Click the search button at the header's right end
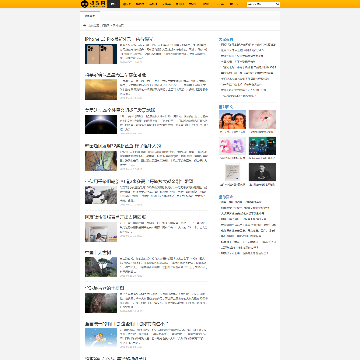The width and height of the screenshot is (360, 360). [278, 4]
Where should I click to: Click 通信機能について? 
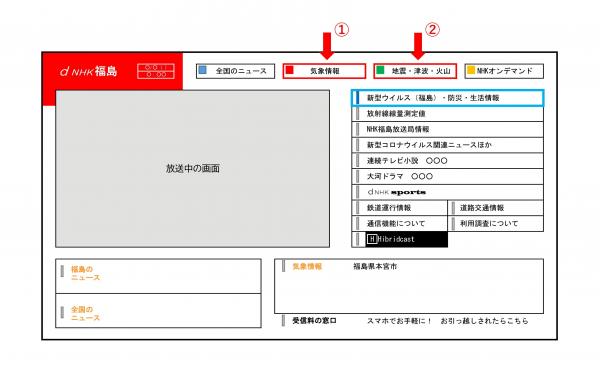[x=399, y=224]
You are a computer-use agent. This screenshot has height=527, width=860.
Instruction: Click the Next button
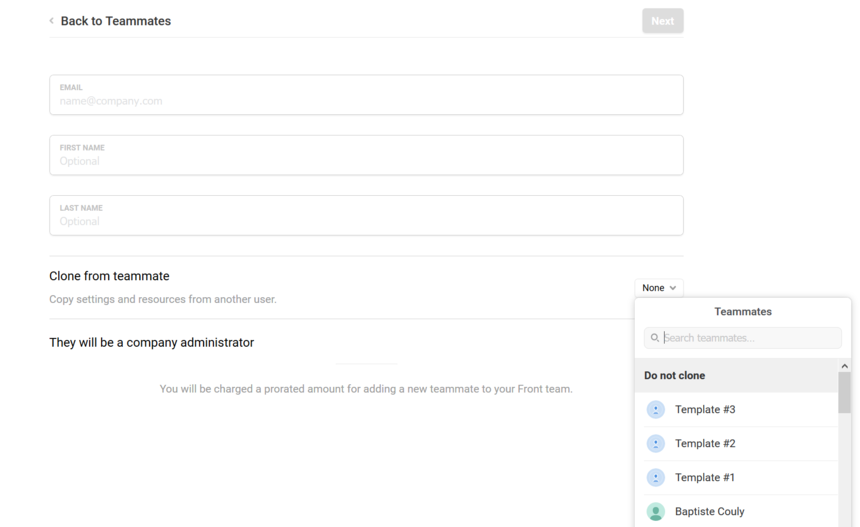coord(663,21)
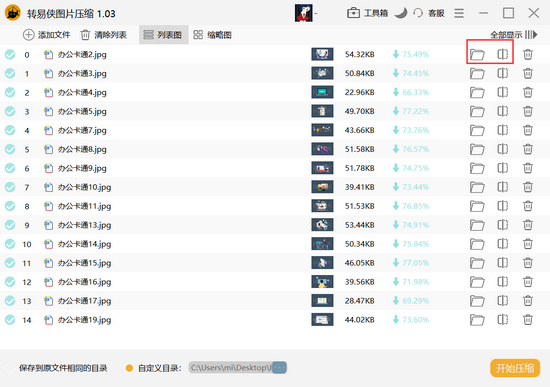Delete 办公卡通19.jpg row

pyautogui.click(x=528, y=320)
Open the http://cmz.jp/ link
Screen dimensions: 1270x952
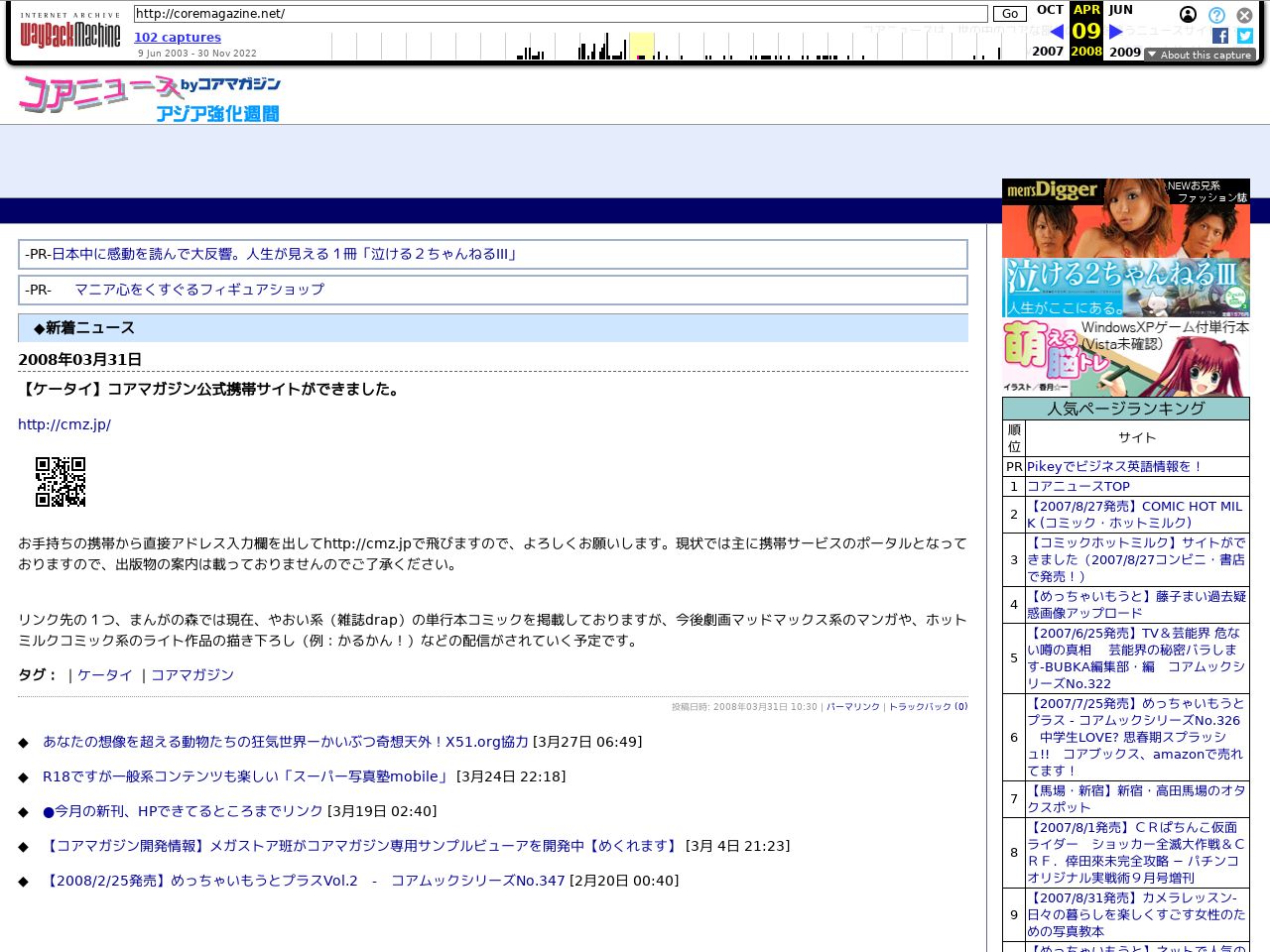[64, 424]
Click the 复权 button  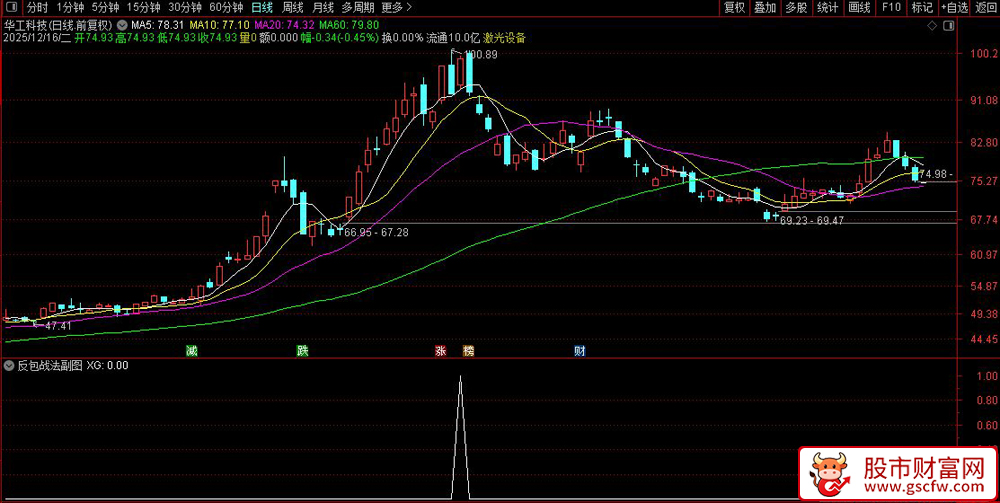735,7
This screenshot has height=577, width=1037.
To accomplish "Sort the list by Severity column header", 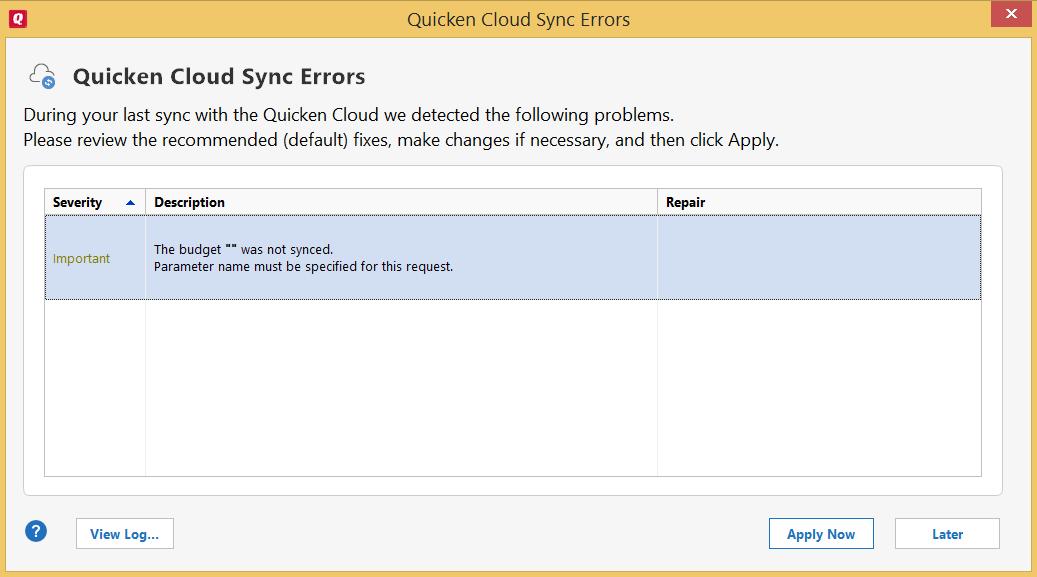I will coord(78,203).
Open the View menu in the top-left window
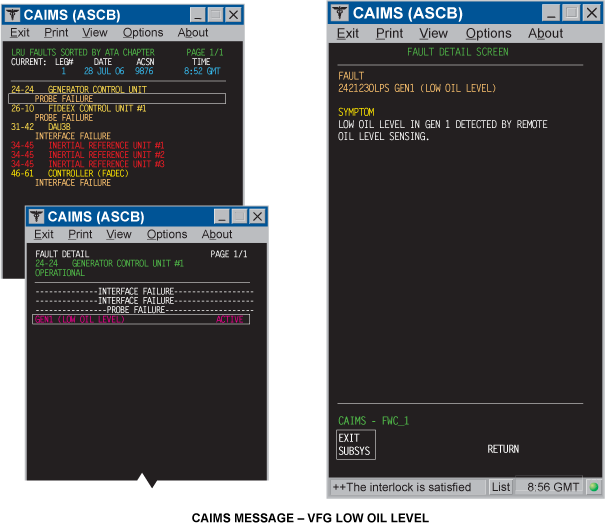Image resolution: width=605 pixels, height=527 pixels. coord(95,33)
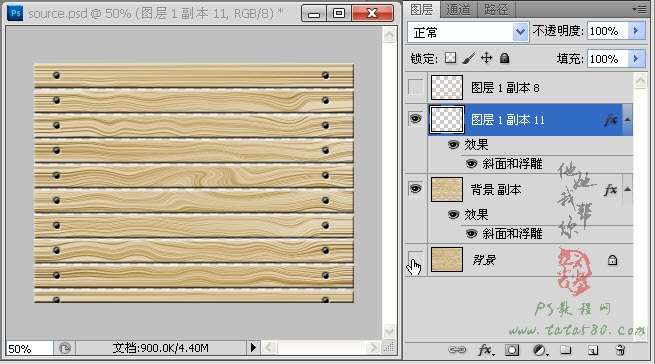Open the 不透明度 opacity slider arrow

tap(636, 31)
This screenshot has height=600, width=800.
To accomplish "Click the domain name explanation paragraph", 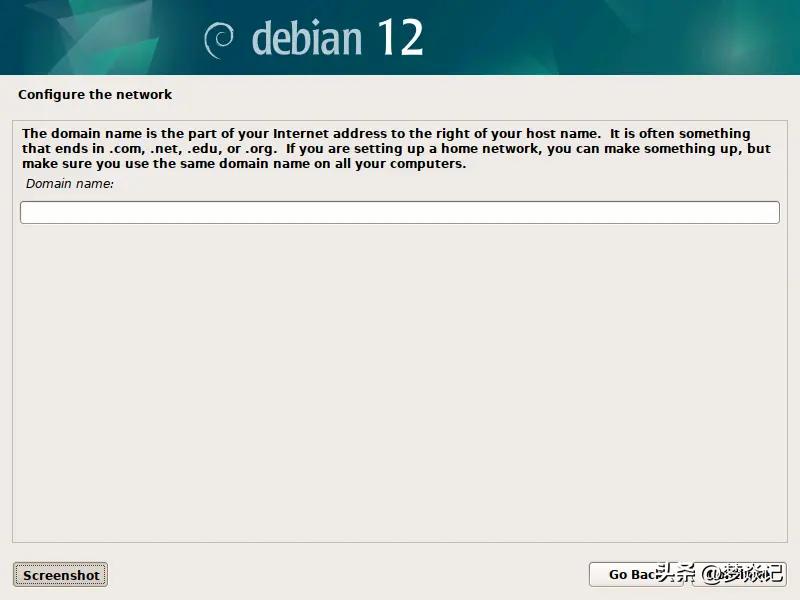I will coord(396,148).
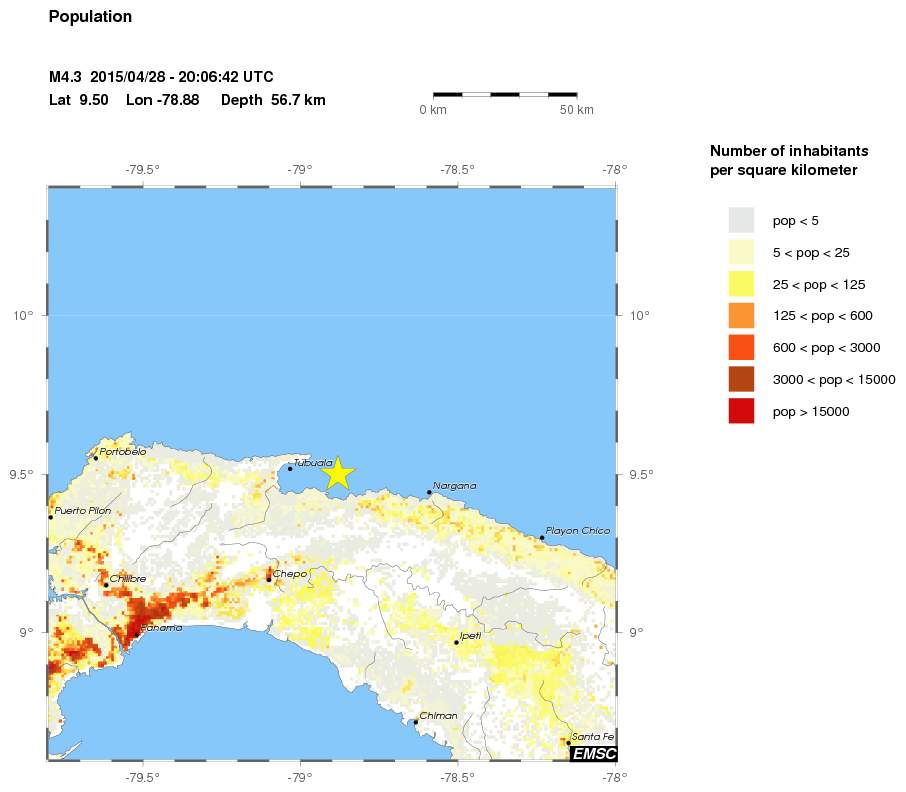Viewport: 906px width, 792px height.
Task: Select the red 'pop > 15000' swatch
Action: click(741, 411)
- - -
TASK PROMPT :: Copy each line from the entries above that has the word "This" in it.

RESULT OF THE TASK ::
You are a computer-use agent. This screenshot has height=527, width=860.
This screenshot has height=577, width=1037.
This screenshot has height=600, width=800.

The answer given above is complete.